The federal government on Tuesday arraigned a British national, Mr James Nolan, before the Federal High Court, Abuja, over alleged complicity in the failed gas deal between Nigeria and an Irish firm, Process and Industrial Development (P&ID).
The failed deal entered in 2010 is threatening the seizure of Nigeria’s assets abroad to the tune of over $9 billion.
The British Arbitration Court, by a majority of two to one judgment in 2017 awarded the sum of $6.597 billion together with interest at the rate of 7 per cent starting from March 20, 2013 until payment is made.
The 7 per cent interest reflects what P&ID would have paid to borrow the money or earned by investing the money in Nigeria
Following Nigeria’s failure to pay the fine, the court on August 16, 2019, made an order enforcing the tribunal’s final award which now stands at about $9.6 billion.
In making this award, the court noted that the damages awarded were purely compensatory and not intended to punish the Nigerian government.
The court also confirmed that there were no public policy grounds on which the award should not be enforced.

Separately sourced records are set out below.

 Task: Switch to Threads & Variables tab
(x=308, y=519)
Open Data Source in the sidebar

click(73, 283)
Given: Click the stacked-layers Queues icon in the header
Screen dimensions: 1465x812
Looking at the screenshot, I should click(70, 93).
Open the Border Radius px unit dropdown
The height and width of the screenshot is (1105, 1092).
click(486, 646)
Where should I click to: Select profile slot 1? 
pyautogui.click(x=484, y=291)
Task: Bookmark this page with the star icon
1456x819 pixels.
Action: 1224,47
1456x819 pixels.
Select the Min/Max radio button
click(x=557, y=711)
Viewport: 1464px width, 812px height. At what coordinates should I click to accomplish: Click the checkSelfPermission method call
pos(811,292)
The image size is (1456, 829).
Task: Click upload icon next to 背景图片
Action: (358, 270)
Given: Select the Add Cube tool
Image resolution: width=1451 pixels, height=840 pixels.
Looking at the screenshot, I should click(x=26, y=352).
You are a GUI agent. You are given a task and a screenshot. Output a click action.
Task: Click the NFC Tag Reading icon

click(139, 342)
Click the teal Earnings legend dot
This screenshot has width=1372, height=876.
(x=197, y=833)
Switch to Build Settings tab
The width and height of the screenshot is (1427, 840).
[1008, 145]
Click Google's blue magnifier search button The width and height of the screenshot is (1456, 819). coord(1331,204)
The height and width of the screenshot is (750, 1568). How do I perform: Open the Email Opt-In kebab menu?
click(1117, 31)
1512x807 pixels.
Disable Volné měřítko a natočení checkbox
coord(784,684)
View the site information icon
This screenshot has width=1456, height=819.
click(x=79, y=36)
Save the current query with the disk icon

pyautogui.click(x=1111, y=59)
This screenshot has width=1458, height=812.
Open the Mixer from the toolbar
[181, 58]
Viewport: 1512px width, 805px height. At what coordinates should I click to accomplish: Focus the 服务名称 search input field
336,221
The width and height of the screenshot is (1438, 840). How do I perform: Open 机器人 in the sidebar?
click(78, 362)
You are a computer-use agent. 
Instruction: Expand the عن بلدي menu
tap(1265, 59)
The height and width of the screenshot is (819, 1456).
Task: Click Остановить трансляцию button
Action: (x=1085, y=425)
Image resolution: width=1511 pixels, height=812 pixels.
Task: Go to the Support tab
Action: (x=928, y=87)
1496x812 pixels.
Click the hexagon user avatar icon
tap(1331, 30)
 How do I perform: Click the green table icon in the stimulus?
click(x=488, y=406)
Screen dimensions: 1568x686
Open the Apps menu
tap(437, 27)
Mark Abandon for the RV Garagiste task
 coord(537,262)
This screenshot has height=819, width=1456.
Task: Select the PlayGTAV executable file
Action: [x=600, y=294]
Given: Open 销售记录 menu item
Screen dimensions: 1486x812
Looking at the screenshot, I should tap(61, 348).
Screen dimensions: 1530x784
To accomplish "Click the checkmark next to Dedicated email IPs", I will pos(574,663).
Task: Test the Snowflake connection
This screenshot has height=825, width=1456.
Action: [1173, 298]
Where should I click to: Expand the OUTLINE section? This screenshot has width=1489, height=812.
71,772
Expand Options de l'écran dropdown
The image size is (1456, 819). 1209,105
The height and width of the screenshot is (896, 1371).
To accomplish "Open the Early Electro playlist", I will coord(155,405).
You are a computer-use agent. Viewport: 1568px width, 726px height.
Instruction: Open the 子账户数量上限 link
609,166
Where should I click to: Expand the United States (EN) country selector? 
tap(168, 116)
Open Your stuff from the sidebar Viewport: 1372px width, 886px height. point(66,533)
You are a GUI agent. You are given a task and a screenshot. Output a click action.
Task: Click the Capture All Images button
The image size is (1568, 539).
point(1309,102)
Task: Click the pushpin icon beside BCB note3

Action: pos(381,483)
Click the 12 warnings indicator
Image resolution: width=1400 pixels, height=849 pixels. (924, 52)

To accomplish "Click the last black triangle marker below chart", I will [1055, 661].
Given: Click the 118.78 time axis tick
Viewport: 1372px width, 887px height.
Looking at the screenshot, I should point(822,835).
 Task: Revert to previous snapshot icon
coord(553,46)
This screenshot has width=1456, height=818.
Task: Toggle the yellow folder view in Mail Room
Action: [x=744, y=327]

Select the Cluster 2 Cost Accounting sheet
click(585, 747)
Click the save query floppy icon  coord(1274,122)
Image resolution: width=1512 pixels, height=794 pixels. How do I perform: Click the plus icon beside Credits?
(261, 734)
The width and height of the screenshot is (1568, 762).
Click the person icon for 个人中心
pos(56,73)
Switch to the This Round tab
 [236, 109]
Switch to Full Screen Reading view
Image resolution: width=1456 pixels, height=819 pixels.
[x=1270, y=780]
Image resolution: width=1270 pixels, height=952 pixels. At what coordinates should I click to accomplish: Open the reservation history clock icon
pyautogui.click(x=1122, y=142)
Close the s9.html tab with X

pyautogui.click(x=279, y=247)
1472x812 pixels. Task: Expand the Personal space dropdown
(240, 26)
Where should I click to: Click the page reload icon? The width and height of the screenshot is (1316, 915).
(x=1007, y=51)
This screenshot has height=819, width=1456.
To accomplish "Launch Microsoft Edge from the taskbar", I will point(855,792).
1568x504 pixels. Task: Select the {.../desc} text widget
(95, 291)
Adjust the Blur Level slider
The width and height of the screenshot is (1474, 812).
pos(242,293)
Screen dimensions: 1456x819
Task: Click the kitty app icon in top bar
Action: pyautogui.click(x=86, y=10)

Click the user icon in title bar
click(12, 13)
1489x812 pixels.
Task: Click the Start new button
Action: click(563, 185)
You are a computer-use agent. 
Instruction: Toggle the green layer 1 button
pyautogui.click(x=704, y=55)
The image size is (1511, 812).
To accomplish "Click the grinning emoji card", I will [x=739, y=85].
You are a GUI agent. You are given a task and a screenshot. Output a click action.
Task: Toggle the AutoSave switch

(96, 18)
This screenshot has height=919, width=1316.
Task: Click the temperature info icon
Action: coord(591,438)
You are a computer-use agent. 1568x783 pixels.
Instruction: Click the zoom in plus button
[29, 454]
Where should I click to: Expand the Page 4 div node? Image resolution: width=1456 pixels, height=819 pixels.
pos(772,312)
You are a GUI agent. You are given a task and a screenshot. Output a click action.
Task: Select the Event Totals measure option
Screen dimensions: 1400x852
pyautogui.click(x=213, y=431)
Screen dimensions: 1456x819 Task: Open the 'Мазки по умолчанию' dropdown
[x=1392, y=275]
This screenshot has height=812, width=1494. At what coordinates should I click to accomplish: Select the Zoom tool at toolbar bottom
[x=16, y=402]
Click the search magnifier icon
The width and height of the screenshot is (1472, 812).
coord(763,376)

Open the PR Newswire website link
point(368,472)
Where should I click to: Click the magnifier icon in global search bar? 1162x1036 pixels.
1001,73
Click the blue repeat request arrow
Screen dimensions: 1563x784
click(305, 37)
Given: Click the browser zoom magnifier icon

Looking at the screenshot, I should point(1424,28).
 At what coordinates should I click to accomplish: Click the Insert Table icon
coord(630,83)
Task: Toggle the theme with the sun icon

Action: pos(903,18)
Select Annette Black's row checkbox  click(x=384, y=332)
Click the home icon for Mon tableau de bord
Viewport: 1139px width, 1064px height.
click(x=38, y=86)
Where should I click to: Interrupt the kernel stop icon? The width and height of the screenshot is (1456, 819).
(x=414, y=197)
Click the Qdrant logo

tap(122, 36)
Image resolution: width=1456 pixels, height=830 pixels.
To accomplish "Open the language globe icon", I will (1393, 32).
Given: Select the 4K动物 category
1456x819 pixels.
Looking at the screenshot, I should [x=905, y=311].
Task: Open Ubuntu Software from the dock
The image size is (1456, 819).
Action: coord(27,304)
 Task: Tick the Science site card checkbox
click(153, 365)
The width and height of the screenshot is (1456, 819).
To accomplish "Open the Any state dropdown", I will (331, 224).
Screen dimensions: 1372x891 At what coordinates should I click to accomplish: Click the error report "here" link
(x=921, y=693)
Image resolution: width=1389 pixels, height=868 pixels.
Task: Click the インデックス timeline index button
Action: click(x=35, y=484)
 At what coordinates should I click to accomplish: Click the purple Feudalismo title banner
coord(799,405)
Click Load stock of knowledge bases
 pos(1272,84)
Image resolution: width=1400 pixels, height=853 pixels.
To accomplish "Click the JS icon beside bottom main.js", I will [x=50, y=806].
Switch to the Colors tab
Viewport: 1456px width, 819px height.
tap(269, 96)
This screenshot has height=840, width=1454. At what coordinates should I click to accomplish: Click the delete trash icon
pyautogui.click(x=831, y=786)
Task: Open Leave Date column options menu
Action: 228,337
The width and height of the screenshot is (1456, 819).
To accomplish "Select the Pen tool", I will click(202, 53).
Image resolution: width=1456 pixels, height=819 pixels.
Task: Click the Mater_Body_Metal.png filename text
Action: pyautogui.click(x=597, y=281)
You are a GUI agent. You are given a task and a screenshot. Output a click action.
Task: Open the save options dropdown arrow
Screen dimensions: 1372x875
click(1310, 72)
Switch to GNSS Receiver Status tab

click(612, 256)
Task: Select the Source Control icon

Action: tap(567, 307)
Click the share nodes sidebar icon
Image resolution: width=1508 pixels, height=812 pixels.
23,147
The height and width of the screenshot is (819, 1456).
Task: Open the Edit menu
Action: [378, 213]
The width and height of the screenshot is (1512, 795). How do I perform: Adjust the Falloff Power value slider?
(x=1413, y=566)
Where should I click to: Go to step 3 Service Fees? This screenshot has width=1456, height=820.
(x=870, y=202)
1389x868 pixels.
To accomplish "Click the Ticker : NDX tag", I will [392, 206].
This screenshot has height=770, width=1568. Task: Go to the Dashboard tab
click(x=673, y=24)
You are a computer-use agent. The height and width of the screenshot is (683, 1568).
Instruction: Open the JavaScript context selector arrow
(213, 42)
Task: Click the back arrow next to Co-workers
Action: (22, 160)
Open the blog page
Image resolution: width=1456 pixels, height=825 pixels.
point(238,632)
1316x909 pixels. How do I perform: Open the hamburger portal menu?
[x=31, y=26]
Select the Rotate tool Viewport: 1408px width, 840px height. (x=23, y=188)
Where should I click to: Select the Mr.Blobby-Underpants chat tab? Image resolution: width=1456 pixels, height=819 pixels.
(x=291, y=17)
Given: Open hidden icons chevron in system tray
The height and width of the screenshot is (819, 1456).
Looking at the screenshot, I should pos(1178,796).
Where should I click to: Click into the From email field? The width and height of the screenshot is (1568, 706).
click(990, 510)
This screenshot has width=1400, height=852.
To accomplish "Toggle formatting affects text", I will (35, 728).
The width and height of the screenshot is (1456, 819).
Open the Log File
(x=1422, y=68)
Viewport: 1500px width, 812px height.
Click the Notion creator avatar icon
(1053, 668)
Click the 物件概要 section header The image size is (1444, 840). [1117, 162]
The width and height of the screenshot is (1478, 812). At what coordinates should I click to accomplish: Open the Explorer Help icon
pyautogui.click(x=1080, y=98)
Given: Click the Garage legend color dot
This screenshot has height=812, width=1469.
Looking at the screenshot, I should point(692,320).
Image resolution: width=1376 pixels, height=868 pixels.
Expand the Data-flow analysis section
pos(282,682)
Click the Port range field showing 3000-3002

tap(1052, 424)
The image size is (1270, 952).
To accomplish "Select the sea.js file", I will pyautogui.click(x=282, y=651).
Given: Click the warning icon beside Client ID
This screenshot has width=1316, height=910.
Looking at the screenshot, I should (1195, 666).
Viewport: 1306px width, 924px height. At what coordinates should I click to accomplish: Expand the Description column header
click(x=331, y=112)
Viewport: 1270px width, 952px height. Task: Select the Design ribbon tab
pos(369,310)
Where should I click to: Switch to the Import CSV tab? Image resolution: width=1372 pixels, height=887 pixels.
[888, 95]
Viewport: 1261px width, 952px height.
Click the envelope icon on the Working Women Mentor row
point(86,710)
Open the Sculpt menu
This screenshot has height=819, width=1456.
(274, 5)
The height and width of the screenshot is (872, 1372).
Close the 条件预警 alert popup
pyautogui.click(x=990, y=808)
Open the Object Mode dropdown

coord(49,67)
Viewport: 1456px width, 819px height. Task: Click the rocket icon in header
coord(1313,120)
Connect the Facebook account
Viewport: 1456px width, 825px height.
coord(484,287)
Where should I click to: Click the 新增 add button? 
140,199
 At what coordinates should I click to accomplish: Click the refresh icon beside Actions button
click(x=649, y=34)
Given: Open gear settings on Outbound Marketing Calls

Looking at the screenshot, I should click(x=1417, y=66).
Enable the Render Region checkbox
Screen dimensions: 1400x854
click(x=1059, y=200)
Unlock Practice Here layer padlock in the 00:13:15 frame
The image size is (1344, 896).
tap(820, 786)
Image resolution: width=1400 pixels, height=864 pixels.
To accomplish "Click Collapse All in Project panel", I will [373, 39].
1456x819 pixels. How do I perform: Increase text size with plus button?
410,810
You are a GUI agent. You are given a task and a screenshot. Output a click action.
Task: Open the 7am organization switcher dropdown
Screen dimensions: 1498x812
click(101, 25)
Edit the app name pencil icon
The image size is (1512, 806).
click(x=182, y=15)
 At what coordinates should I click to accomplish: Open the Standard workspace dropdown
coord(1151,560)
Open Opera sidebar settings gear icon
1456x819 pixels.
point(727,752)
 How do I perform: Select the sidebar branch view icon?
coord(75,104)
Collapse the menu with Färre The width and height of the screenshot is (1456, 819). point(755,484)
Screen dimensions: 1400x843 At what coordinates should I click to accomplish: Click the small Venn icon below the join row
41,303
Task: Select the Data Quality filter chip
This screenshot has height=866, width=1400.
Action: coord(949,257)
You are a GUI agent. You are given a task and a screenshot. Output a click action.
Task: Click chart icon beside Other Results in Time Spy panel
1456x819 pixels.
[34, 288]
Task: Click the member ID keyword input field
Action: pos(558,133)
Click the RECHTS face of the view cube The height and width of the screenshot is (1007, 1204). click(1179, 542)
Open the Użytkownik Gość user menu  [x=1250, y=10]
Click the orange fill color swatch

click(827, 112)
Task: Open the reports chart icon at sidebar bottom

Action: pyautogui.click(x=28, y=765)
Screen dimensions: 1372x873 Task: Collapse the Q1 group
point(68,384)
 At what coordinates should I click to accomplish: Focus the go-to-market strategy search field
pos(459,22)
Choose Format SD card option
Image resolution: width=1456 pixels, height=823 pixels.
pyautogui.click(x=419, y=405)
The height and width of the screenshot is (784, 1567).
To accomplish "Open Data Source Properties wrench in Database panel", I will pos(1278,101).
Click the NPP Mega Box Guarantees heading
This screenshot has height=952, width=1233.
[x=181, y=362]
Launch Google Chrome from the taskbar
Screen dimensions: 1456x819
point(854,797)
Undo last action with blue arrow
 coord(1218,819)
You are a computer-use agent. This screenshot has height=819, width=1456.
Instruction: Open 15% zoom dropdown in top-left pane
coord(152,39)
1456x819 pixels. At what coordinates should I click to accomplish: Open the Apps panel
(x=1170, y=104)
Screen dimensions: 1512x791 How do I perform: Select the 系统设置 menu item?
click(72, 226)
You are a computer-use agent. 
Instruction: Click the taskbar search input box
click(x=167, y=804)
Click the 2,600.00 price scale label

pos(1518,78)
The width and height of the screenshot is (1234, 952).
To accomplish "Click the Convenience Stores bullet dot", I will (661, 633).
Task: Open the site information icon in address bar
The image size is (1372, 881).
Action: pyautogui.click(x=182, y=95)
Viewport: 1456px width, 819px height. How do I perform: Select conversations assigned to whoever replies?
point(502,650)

This decision converts the arbitration award to a legal judgment.
Nigeria however appealed the ruling and the appeal is currently being heard by a London court, where Nigeria is claiming that the deal was fraudulently entered into.
In Nigeria, the federal government last year commenced the prosecution of those suspected to have played one role or another in the P&ID alleged scam.
The federal government had arraigned Nolan, two directors of P&ID and a former director in the Ministry of Petroleum Resources in different suits to bring to justice all those involved in the alleged scam.
Nolan, since his arraignment last year, has been in custody of the Nigeria Correctional Services due to his inability to perfect his bail.
However, the federal government on Tuesday arraigned him, two others said to be at large (Adams Quinn and Niel Murray) alongside six other firms.
Nolan, Quinn and Murray were charged as directors of the firms.
The six firms are Ecophoenix Nigeria Limited, Babcock Electrical Projects Limited, Marshpearl Nigeria Limited, L. I. R. Resources Nigeria Limited, Kristholm Nigeria Limited and Lurgi Consult Limited
The Economic and Financial Crimes Commission (EFCC) in the six separate charges accused the defendants of failing to declare their activities as specified under the Money Laundering Act 2011 as well as failure to develop programmes to combat money laundering, amongst others.
While Nolan pleaded not guilty to all the charges in the six different suits, the trial judge, Justice Ahmed Mohammed, entered a not guilty plea for the six firms even when they were not represented by any lawyer.
Following his not-guilty plea, his lawyer, Mr Paul Erokoro (SAN), moved an oral application for his bail.
Erokoro informed the court that his client has already been admitted to bail by the same court in a sister case and urged the court to recognize the bail, particularly as varied by the Court of Appeal on July 7 this year.
The counsel to the EFCC, Mr Bala Sanga, however did not oppose the request for bail, stating that the major concern of the prosecution is the presence of the defendants in court throughout the trial
In a short ruling, Justice Mohammed adopted the conditions as varied by the Court of Appeal in admitting Nolan to bail and adjourned till October 5, 2020 for trial.
Process and Industrial Development (P&ID), a company based in the British Virgin Islands, had on January 11, 2010, signed a gas supply and processing agreement with Nigeria.
The firm, according to the contract, was to build a gas facility in Cross River State where it would process wet gas supplied to it by Nigeria.
P&ID was expected to process the wet gas by removing natural gas liquids and return approximately 85 per cent of it to the government in the form of lean gas, to be returned at no cost to Nigeria.
Nigeria, on the other hand, was to construct pipelines and arrange facilities for transporting the wet gas to the facility to be built by P&ID.
However, trouble started when the Irish firm accused Nigeria of breach of contract and dragged the country to a London arbitration, where it claimed that it had invested $40 million in the project even though it had not acquired the land or built any facilities for gas processing.